Wednesday, January 11, 2012

Random Thoughts

Where to begin?
There is a lot to play with for my imagination. Well, I don't think the word "play" would be the best term to be defined in using my imagination, but I see several things that are going on........
There really is a lot going on at once: politics, drama, judgement, and issues. Right now, I just don't have a lot to say about it all. The political world is the thing that should be one of my first priorities of concern. I just havn't been paying a lot of attention to politics or upcoming candidates. I havn't been there to hear any debates or speeches. I just don't have the motivation. Politics can be a passion from time to time, but right now, I just don't have the drive to be committed to politics. In one thought, I want to give some clarity over baby names. Mitzi or Mitzia is not meant to take after Mitt Romney or where I would claim a presidential candidate as being my baby. I don't remember if it is Romney or Perry that believe in polygamy. I want to continue to stay out of politics and just not care for the time. But the baby name is only a coincidence, not anything to read into or be in wonder or have any paranoia. Well, when it relates to a political name in this instance.

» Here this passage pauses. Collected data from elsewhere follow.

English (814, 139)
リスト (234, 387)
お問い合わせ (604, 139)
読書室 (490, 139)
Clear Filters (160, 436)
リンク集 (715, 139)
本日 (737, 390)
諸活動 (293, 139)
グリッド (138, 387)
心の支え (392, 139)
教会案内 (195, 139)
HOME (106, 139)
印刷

Drama? I'm living in my own limits of drama. I prepare my heart for just about anything and know that there are still a lot of things that my heart won't break over. If I get tested, it is my own choice to: ignore, be anorexic, or get involved to whatever extent I would get involved. I've known for a while that some people may either lie or put words in my mouth from time to time. Life just may catch up one day. Some people are just weedwackers to weed out the bad ones that: don't care enough, don't try, or believe me enough.

Judgement? I'm sure the usual judgement and criticism is going on. I really don't care either. It isn't something I'm paying too close attention to or getting involved too much in.

Issues? Kind of same thing as judgement. Issues have a lot of depending factors of who and how I would share and talk about my issues; or who and how I would give a reaction to someone else's issues.

Other than my general state of being, I just don't have a lot to say right now. I'm not in the mood to overstress myself or overinvolve myself in too much of anything. Keeping it chill and cool. It depends anyway.